Üşüyorum,ayazda kalmışlığımla.
Üşüyorum,korkularımla.
Sensizliğimle sardığım bedenim,Ölüm özleminde.
Tepkisiz ve hareketsiz.
Gelmeyecek günlerin takvimi asılmış boynuma.
Hayallerim asılı duruyor mühürlü saatlerin sarkacında.
Bir sağa,bir sola sallanmıyorlar artık.
Dizboyu batmışlığımla çamurlanmak.
Bu kahrolası dünyada
kirli düşlere oyuncak olan hayatlarımızın
feryadına üşüşen akbabalar leşleşmiş ruhlarıyla sindirdikleri mutluluğu
zafer zannetmenin geçici hevesiyle oynarken,
bir çiçek büyüdü yüreğimde.
Küçücük tomurcuktu kıyamadım koklamaya
Büyümeliydi O.Gonca olup açmalıydı.
Şimdi dönüp bakıyorum ardıma.
Darmadağınık.
Toplamaya gücüm yok.
Yüreğim eskidi,yıprandı.
Kızıl acıların başkentinde bir Nazım,bir ben kaldık.
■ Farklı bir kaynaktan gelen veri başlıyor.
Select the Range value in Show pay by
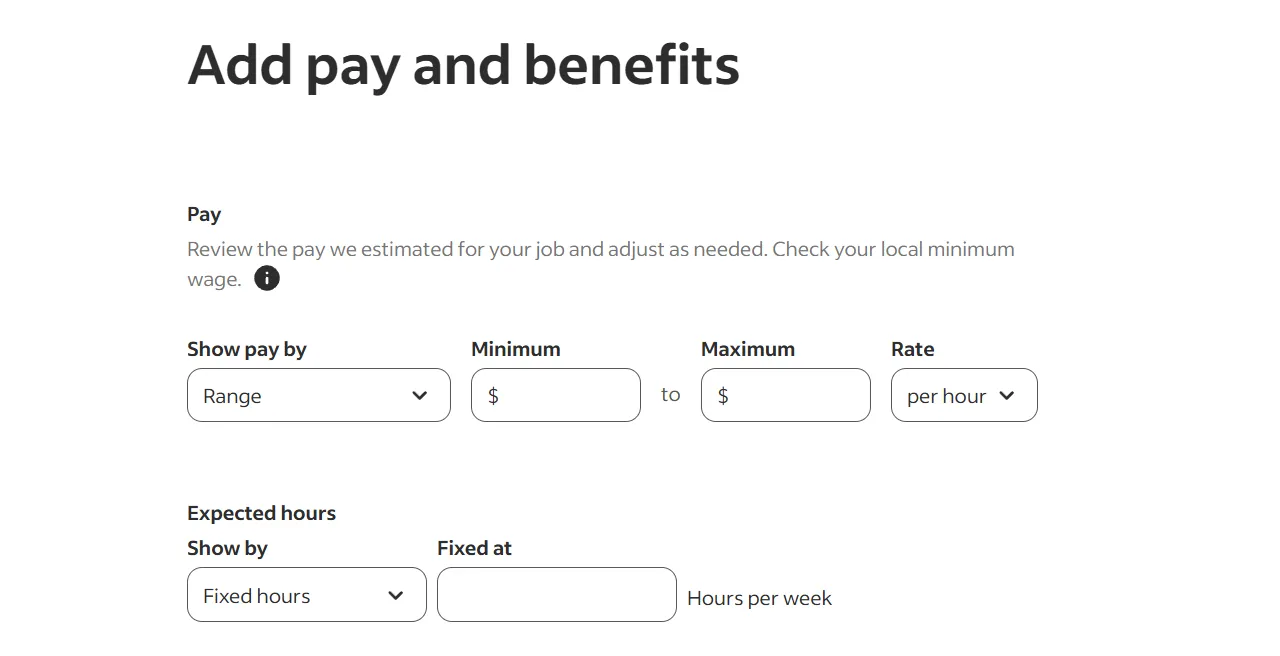1280x656 pixels. coord(232,396)
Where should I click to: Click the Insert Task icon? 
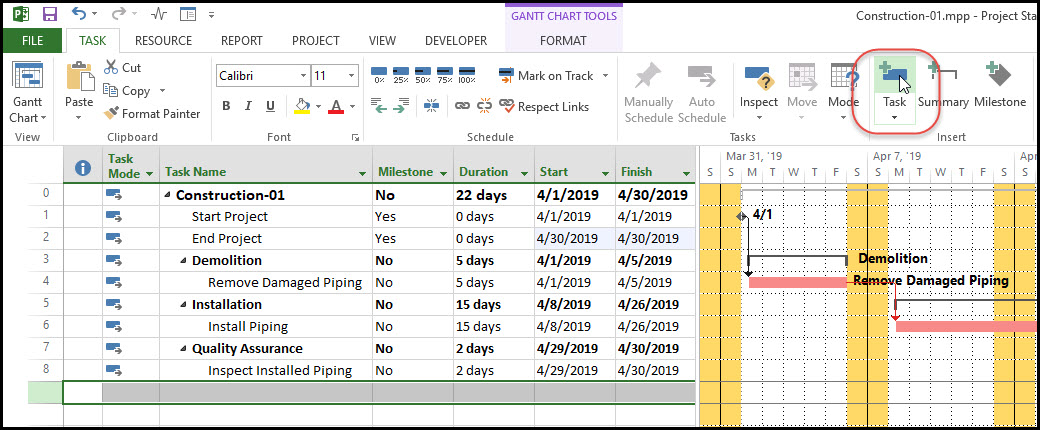pyautogui.click(x=893, y=78)
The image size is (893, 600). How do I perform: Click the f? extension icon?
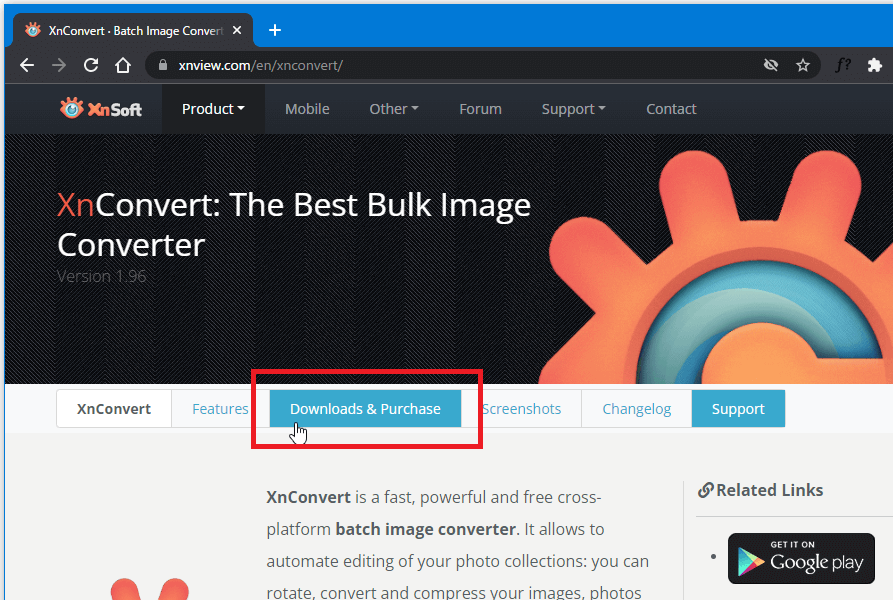(x=842, y=65)

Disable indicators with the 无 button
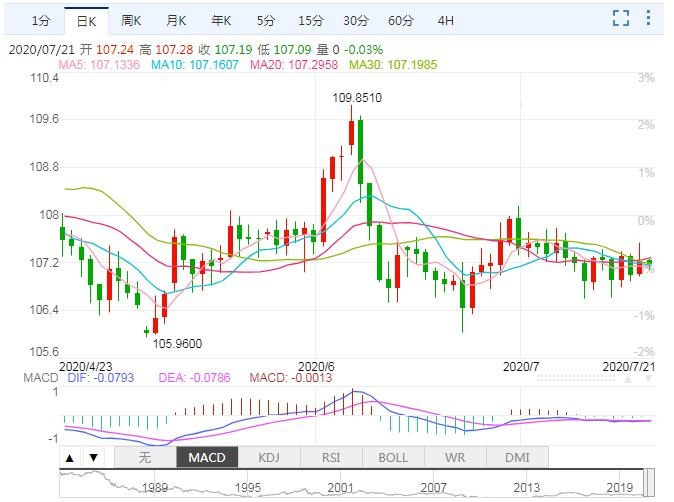(145, 458)
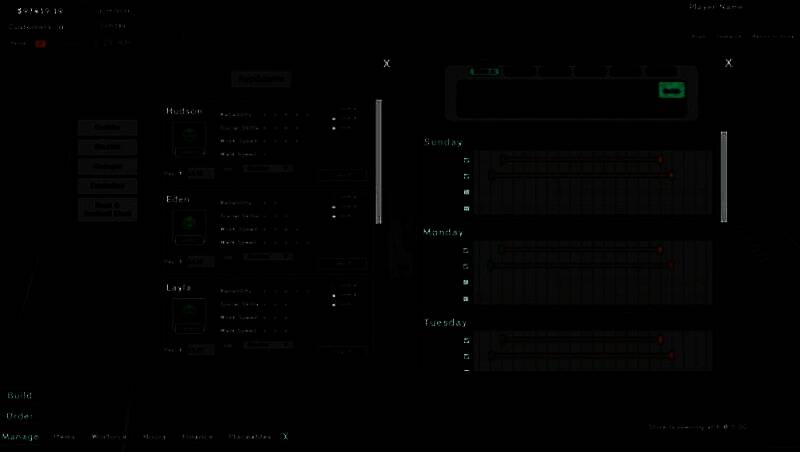The width and height of the screenshot is (800, 452).
Task: Close the weekly schedule panel with X
Action: point(729,62)

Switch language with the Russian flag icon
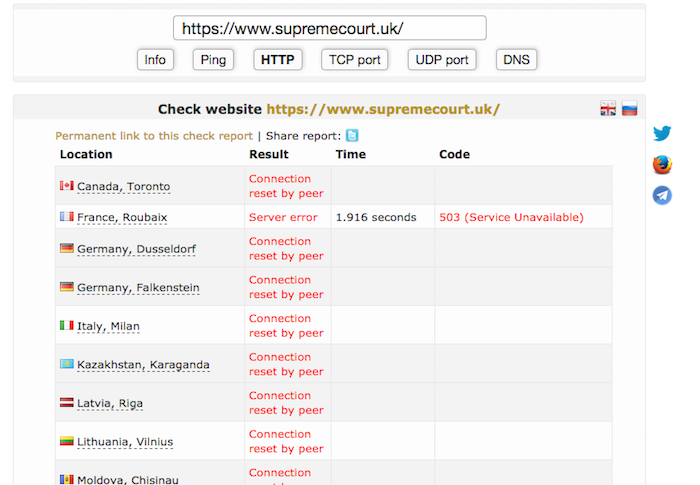629,109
Omuz omuza vermiş acılarımızı
sararmış yaprakların fosilleşen yanlarıyla sarıp,bağrımıza bastık.
Bir yol boyu yürüyüşler var şimdi,taaa ciğerimde.
Eşkıyanın isyanı gibi,''Çıkalım artık diyor dağlara''.
Güneş,dağların ardından doğar,ve ardında ölür.
Karanlığa çöreklenen YALNIZLIK pusu kurmuşluğuyla
sinsi gülüşünün arasına sıkıştırdığı umutlarım can çekişen ruhum gibi,
kanrevan içinde.
''Bırak'' diyor.''Kanasın.
El sürme''.
Zaman,dağlar bir gün yaralarını.
Sadece küçük bir izi kalır.
Alışırsın onunla yaşamaya.
Yıllar saçlarına aklar bırakır,yüzüne çizgiler.
Bir köşeye çekilip beklesende,Dünya seni beklemez.